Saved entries
———
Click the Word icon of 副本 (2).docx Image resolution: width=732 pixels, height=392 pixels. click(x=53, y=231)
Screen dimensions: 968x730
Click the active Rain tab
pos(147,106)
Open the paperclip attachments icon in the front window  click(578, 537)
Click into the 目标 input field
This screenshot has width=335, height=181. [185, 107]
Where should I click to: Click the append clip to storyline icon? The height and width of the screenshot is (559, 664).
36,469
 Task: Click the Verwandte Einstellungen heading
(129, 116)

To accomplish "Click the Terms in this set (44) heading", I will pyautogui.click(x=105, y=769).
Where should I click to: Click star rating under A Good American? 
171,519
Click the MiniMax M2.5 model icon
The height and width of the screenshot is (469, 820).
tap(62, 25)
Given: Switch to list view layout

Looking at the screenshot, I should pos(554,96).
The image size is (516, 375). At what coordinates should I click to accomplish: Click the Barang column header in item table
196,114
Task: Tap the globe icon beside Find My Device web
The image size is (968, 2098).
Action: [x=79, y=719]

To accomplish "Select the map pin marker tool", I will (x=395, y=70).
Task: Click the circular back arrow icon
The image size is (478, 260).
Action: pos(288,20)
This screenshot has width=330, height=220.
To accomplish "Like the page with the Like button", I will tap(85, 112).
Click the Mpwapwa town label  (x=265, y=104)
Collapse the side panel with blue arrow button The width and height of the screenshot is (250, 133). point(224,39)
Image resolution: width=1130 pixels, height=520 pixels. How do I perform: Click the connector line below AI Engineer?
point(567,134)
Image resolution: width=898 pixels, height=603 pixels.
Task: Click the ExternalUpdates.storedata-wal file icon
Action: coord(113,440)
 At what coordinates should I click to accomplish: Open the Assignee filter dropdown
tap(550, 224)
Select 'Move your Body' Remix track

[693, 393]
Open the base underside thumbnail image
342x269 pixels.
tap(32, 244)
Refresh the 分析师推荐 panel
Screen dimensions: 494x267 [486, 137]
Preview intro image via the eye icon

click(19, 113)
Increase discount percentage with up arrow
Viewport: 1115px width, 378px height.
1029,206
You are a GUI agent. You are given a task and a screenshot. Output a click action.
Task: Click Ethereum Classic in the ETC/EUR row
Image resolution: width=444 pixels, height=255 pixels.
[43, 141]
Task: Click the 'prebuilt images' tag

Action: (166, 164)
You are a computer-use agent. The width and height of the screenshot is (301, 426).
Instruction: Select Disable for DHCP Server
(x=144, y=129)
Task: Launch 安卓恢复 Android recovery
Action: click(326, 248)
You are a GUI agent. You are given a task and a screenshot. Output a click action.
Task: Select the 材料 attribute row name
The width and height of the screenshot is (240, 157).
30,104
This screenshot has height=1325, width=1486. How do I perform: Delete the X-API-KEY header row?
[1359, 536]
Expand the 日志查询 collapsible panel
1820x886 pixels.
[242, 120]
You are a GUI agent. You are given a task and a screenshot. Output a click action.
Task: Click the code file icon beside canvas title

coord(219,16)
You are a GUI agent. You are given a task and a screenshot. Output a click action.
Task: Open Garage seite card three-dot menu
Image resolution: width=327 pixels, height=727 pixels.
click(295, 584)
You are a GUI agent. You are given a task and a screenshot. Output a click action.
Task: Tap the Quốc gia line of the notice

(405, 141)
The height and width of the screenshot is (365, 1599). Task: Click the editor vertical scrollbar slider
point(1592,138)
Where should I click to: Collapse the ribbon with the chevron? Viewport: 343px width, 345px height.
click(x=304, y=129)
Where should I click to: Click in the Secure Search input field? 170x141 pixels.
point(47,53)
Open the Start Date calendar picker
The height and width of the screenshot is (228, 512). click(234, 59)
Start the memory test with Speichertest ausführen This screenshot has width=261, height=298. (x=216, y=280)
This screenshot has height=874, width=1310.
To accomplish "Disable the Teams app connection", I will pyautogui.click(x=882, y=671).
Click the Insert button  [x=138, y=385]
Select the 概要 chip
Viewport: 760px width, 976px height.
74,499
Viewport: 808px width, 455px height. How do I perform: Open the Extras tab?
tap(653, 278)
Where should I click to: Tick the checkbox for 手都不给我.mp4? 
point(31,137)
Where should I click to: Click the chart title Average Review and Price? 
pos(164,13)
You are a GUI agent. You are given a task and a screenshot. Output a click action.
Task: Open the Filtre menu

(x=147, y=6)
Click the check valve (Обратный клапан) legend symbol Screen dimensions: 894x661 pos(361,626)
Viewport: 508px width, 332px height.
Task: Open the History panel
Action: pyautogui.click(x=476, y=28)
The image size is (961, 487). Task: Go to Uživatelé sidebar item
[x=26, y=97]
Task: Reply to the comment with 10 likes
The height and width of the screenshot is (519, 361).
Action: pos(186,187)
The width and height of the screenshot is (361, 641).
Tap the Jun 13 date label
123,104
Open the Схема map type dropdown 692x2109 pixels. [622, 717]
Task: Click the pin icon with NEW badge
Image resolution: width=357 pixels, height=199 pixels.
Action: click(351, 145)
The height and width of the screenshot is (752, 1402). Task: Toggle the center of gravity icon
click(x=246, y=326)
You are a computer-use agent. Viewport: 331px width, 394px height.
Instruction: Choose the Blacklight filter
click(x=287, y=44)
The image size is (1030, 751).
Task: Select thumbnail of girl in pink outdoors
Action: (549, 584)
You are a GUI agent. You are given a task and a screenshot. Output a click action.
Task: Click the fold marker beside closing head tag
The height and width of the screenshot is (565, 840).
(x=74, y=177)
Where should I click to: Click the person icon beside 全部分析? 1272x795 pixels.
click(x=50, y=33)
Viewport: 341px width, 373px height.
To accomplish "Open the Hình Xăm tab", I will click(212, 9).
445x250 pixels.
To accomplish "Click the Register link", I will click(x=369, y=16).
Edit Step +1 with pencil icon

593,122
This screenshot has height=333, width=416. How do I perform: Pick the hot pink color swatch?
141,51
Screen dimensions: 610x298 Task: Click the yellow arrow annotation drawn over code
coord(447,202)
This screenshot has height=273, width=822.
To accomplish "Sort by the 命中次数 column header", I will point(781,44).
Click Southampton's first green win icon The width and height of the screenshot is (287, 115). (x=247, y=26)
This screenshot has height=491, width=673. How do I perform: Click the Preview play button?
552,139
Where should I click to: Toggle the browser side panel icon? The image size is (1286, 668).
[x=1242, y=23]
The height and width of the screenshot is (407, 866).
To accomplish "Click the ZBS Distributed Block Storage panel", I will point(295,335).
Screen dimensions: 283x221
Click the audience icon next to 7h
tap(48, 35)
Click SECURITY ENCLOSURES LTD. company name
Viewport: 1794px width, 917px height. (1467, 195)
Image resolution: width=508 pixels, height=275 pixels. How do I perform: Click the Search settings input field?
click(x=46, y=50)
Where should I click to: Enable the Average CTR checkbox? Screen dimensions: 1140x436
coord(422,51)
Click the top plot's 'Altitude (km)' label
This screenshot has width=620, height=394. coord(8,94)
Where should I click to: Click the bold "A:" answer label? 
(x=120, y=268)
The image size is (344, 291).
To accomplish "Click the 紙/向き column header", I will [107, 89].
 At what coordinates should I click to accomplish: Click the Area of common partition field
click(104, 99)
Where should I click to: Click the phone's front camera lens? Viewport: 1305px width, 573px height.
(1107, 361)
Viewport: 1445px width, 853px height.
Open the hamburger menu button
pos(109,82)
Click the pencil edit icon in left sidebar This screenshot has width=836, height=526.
———
• _EXERCISE BRIEF_
Return the data above in full. Keep every line exactly as it is.

• _ANSWER_
Click the Word icon of 副本 (2).docx Image resolution: width=732 pixels, height=392 pixels. click(x=53, y=231)
Screen dimensions: 968x730
Click the active Rain tab
pos(147,106)
Open the paperclip attachments icon in the front window  click(578, 537)
Click into the 目标 input field
This screenshot has width=335, height=181. [185, 107]
Where should I click to: Click the append clip to storyline icon? The height and width of the screenshot is (559, 664).
36,469
 Task: Click the Verwandte Einstellungen heading
(129, 116)

To accomplish "Click the Terms in this set (44) heading", I will pyautogui.click(x=105, y=769).
Where should I click to: Click star rating under A Good American? 
171,519
Click the MiniMax M2.5 model icon
The height and width of the screenshot is (469, 820).
tap(62, 25)
Given: Switch to list view layout

Looking at the screenshot, I should pos(554,96).
The image size is (516, 375). At what coordinates should I click to accomplish: Click the Barang column header in item table
196,114
Task: Tap the globe icon beside Find My Device web
The image size is (968, 2098).
Action: [x=79, y=719]

To accomplish "Select the map pin marker tool", I will (x=395, y=70).
Task: Click the circular back arrow icon
The image size is (478, 260).
Action: pos(288,20)
This screenshot has width=330, height=220.
To accomplish "Like the page with the Like button", I will tap(85, 112).
Click the Mpwapwa town label  (x=265, y=104)
Collapse the side panel with blue arrow button The width and height of the screenshot is (250, 133). point(224,39)
Image resolution: width=1130 pixels, height=520 pixels. How do I perform: Click the connector line below AI Engineer?
point(567,134)
Image resolution: width=898 pixels, height=603 pixels.
Task: Click the ExternalUpdates.storedata-wal file icon
Action: coord(113,440)
 At what coordinates should I click to accomplish: Open the Assignee filter dropdown
tap(550, 224)
Select 'Move your Body' Remix track

[693, 393]
Open the base underside thumbnail image
342x269 pixels.
tap(32, 244)
Refresh the 分析师推荐 panel
Screen dimensions: 494x267 [486, 137]
Preview intro image via the eye icon

click(19, 113)
Increase discount percentage with up arrow
Viewport: 1115px width, 378px height.
1029,206
You are a GUI agent. You are given a task and a screenshot. Output a click action.
Task: Click Ethereum Classic in the ETC/EUR row
Image resolution: width=444 pixels, height=255 pixels.
[43, 141]
Task: Click the 'prebuilt images' tag

Action: (166, 164)
You are a computer-use agent. The width and height of the screenshot is (301, 426).
Instruction: Select Disable for DHCP Server
(x=144, y=129)
Task: Launch 安卓恢复 Android recovery
Action: click(326, 248)
You are a GUI agent. You are given a task and a screenshot. Output a click action.
Task: Select the 材料 attribute row name
The width and height of the screenshot is (240, 157).
30,104
This screenshot has height=1325, width=1486. How do I perform: Delete the X-API-KEY header row?
[1359, 536]
Expand the 日志查询 collapsible panel
1820x886 pixels.
[242, 120]
You are a GUI agent. You are given a task and a screenshot. Output a click action.
Task: Click the code file icon beside canvas title

coord(219,16)
You are a GUI agent. You are given a task and a screenshot. Output a click action.
Task: Open Garage seite card three-dot menu
Image resolution: width=327 pixels, height=727 pixels.
click(295, 584)
You are a GUI agent. You are given a task and a screenshot. Output a click action.
Task: Tap the Quốc gia line of the notice

(405, 141)
The height and width of the screenshot is (365, 1599). Task: Click the editor vertical scrollbar slider
point(1592,138)
Where should I click to: Collapse the ribbon with the chevron? Viewport: 343px width, 345px height.
click(x=304, y=129)
Where should I click to: Click in the Secure Search input field? 170x141 pixels.
point(47,53)
Open the Start Date calendar picker
The height and width of the screenshot is (228, 512). click(234, 59)
Start the memory test with Speichertest ausführen This screenshot has width=261, height=298. (x=216, y=280)
This screenshot has height=874, width=1310.
To accomplish "Disable the Teams app connection", I will pyautogui.click(x=882, y=671).
Click the Insert button  [x=138, y=385]
Select the 概要 chip
Viewport: 760px width, 976px height.
74,499
Viewport: 808px width, 455px height. How do I perform: Open the Extras tab?
tap(653, 278)
Where should I click to: Tick the checkbox for 手都不给我.mp4? 
point(31,137)
Where should I click to: Click the chart title Average Review and Price? 
pos(164,13)
You are a GUI agent. You are given a task and a screenshot. Output a click action.
Task: Open the Filtre menu

(x=147, y=6)
Click the check valve (Обратный клапан) legend symbol Screen dimensions: 894x661 pos(361,626)
Viewport: 508px width, 332px height.
Task: Open the History panel
Action: pyautogui.click(x=476, y=28)
The image size is (961, 487). Task: Go to Uživatelé sidebar item
[x=26, y=97]
Task: Reply to the comment with 10 likes
The height and width of the screenshot is (519, 361).
Action: pos(186,187)
The width and height of the screenshot is (361, 641).
Tap the Jun 13 date label
123,104
Open the Схема map type dropdown 692x2109 pixels. [622, 717]
Task: Click the pin icon with NEW badge
Image resolution: width=357 pixels, height=199 pixels.
Action: click(351, 145)
The height and width of the screenshot is (752, 1402). Task: Toggle the center of gravity icon
click(x=246, y=326)
You are a computer-use agent. Viewport: 331px width, 394px height.
Instruction: Choose the Blacklight filter
click(x=287, y=44)
The image size is (1030, 751).
Task: Select thumbnail of girl in pink outdoors
Action: (549, 584)
You are a GUI agent. You are given a task and a screenshot. Output a click action.
Task: Click the fold marker beside closing head tag
The height and width of the screenshot is (565, 840).
(x=74, y=177)
Where should I click to: Click the person icon beside 全部分析? 1272x795 pixels.
click(x=50, y=33)
Viewport: 341px width, 373px height.
To accomplish "Open the Hình Xăm tab", I will click(212, 9).
445x250 pixels.
To accomplish "Click the Register link", I will click(x=369, y=16).
Edit Step +1 with pencil icon

593,122
This screenshot has height=333, width=416. How do I perform: Pick the hot pink color swatch?
141,51
Screen dimensions: 610x298 Task: Click the yellow arrow annotation drawn over code
coord(447,202)
This screenshot has height=273, width=822.
To accomplish "Sort by the 命中次数 column header", I will point(781,44).
Click Southampton's first green win icon The width and height of the screenshot is (287, 115). (x=247, y=26)
This screenshot has height=491, width=673. How do I perform: Click the Preview play button?
552,139
Where should I click to: Toggle the browser side panel icon? The image size is (1286, 668).
[x=1242, y=23]
The height and width of the screenshot is (407, 866).
To accomplish "Click the ZBS Distributed Block Storage panel", I will point(295,335).
Screen dimensions: 283x221
Click the audience icon next to 7h
tap(48, 35)
Click SECURITY ENCLOSURES LTD. company name
Viewport: 1794px width, 917px height. (1467, 195)
Image resolution: width=508 pixels, height=275 pixels. How do I perform: Click the Search settings input field?
click(x=46, y=50)
Where should I click to: Enable the Average CTR checkbox? Screen dimensions: 1140x436
coord(422,51)
Click the top plot's 'Altitude (km)' label
This screenshot has width=620, height=394. coord(8,94)
Where should I click to: Click the bold "A:" answer label? 
(x=120, y=268)
The image size is (344, 291).
To accomplish "Click the 紙/向き column header", I will [107, 89].
 At what coordinates should I click to accomplish: Click the Area of common partition field
click(104, 99)
Where should I click to: Click the phone's front camera lens? Viewport: 1305px width, 573px height.
(1107, 361)
Viewport: 1445px width, 853px height.
Open the hamburger menu button
pos(109,82)
Click the pencil edit icon in left sidebar This screenshot has width=836, height=526.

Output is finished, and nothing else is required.